▸ **Problem details**
Print the part of the book review below starting at "Sears drops readers" and ending at "somehow someone did.", word for word.

▸ **Text section**
________________________
Sears drops readers into the middle of Queens, an ethnically and culturally diverse part of New York City. It is a city in transition with new development threatening to tear the community apart. New construction with buildings stretching upward into the dark grey sky seems to be planned in every neighborhood. The cost to empty a building for redevelopment is more than just money; it can also be measured by the lives of people who are disrupted, shattered, and left homeless.
Ted Molloy is a fixer, a finder; he is resourceful, impulsive, and loves baseball. He normally tracks down people who are owed extra money from real estate transactions and takes a cut for helping them get the cash. He follows the money. No one gets murdered over surplus money, and yet somehow someone did.
“Tower of Babel” starts slowly with the search for an elderly land owner and picks up momentum until the fast, furious, and tragic end. Lines are crossed that should never have been approached. One question remains; was it love or obsession if you murdered someone? Did it matter?
I received a review copy of “Tower of Babel” from Michael Sears and Soho Crime. The characters have layer upon layer of secrets, motives, and surprises. Oh yes, and there are Russians. ( )
________________________
▸ **Data shown**
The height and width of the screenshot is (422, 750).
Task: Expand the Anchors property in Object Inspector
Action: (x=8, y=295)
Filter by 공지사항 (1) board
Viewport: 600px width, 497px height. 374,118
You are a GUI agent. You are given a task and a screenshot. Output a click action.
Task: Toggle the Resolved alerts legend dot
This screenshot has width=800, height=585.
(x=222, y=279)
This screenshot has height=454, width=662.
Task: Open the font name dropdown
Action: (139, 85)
________________________
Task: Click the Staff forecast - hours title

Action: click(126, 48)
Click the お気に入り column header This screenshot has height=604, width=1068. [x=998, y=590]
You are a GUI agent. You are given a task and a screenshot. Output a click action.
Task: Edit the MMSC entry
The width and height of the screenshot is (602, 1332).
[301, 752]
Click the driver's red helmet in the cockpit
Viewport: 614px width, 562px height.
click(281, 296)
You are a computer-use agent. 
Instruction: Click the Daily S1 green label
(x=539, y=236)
________________________
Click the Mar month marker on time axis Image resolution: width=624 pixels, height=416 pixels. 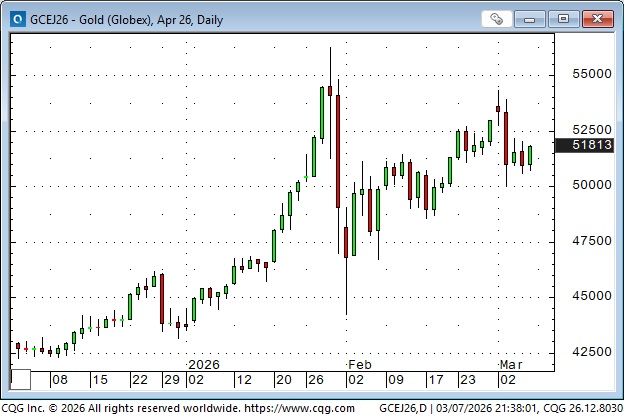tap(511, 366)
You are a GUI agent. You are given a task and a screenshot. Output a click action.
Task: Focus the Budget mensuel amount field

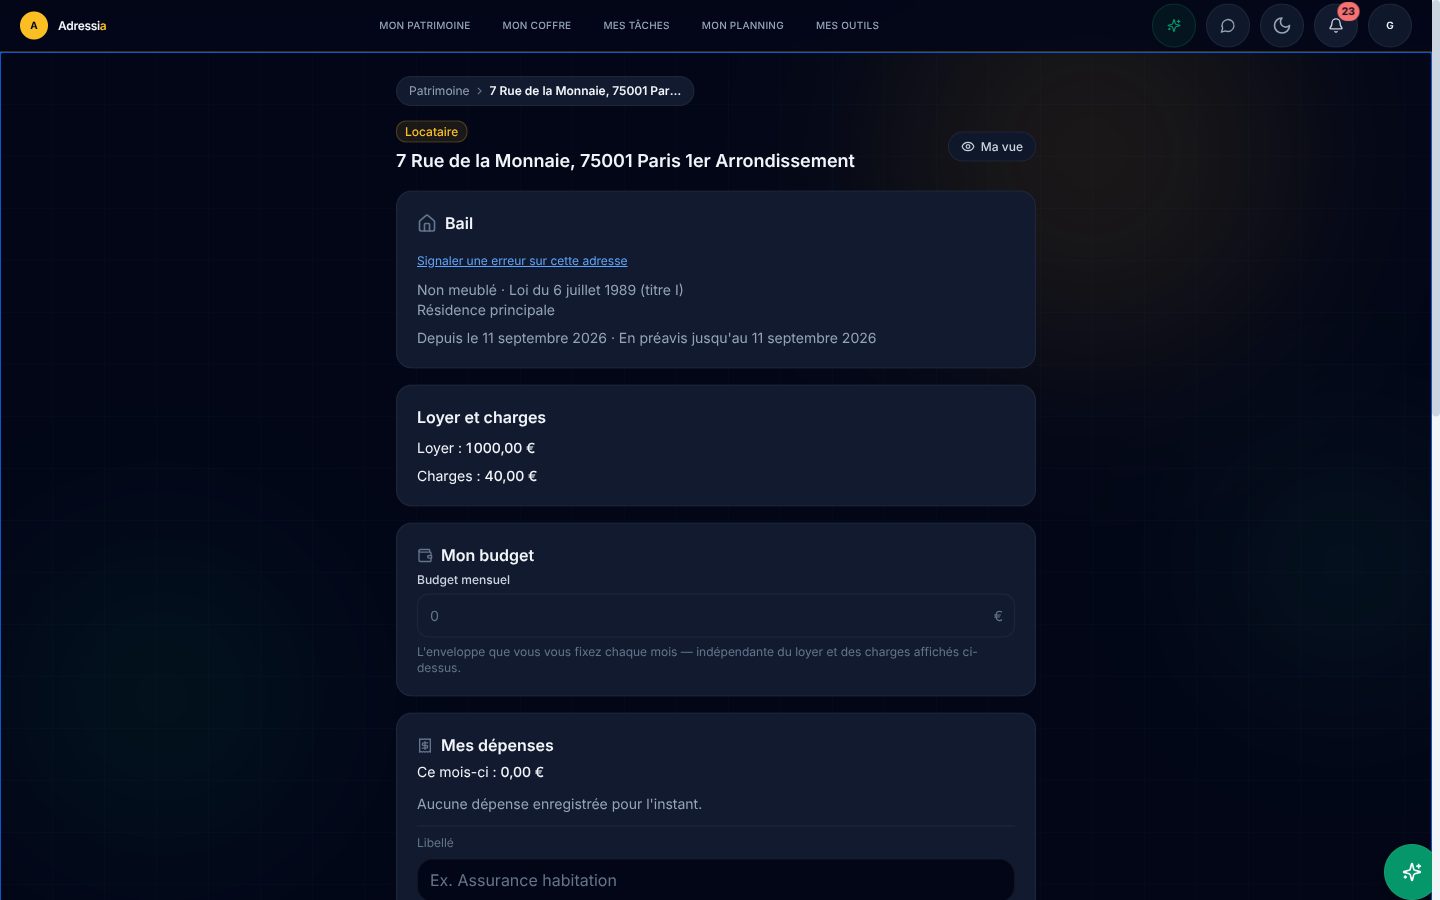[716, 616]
________________________
▸ **Task result**
Sears drops readers into the middle of Queens, an ethnically and culturally diverse part of New York City. It is a city in transition with new development threatening to tear the community apart. New construction with buildings stretching upward into the dark grey sky seems to be planned in every neighborhood. The cost to empty a building for redevelopment is more than just money; it can also be measured by the lives of people who are disrupted, shattered, and left homeless.
Ted Molloy is a fixer, a finder; he is resourceful, impulsive, and loves baseball. He normally tracks down people who are owed extra money from real estate transactions and takes a cut for helping them get the cash. He follows the money. No one gets murdered over surplus money, and yet somehow someone did.